Permanent life insurance coverage is a contentious issue for some as the cost of insurance goes up if the life policy has to inevitably pay out.
Permanent life insurance also includes a cash accumulation component called the policy’s cash value. This life policy acts both as an investment tool and a way to legate a financial lifeline for your loved ones after you die.
Furthermore, permanent life insurance might not be a good fit for some, because of its high cost. In this article you will find out if permanent life insurance is the best option for you.
What is permanent life insurance?
As the name suggests, permanent life insurance lasts for your entire lifetime. Permanent insurance doesn’t have an expiry date, unlike a term life insurance policy.
This makes permanent life insurance costs higher than that of term life insurance.
A permanent life insurance policy has two important components — the death benefit and cash value. The policy's death benefit is a fixed amount paid out to your beneficiaries when you pass.

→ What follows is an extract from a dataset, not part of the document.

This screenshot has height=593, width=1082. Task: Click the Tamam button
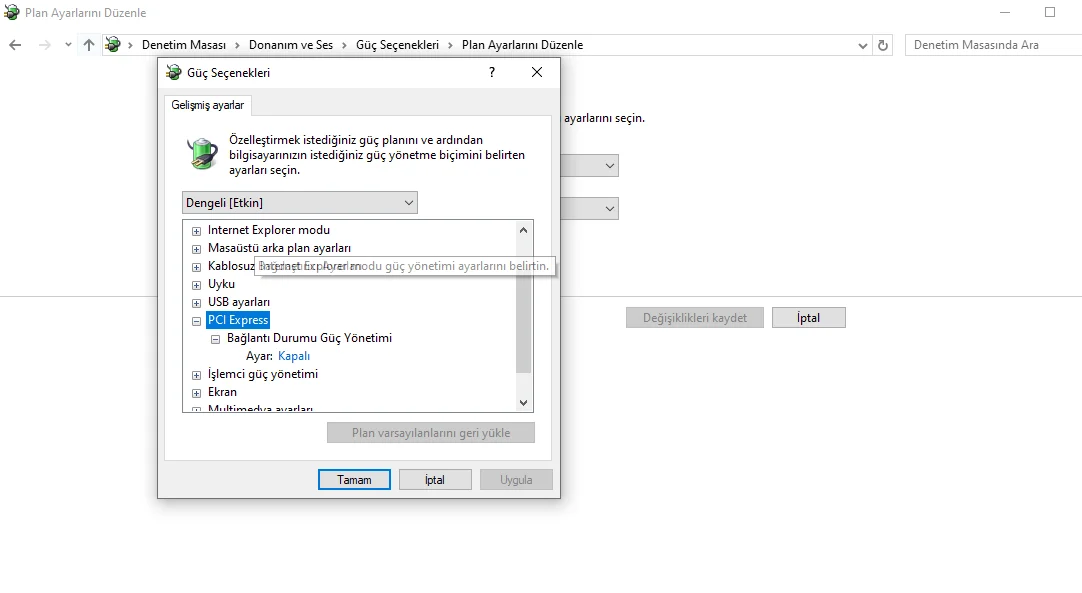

Apart from the guaranteed death benefit, it accumulates cash value over time, which grows on a tax-deferred basis. You can withdraw from or borrow against your policy’s cash value anytime and for any reason.
How does permanent life insurance work?
With permanent life insurance, a portion of your permanent life insurance premiums go toward paying the cost of insurance, while the other portion of the insurance premiums go into a savings component (the cash value), which grows over time on a tax-deferred basis.
When you pass, your family receives the death benefit as a single payment or in installments. For instance, they could choose to receive the payout over a period of six or eight years. The policy's death benefit is not taxable, but the interest earned on an unpaid death benefit is. Let's say the payout of an insurance policy is $100,000. The beneficiaries decide to receive the benefit in ten equal monthly installments. So, when the insurer pays the first installment of $10,000, the interest earned on the remaining $90,000 will be taxable.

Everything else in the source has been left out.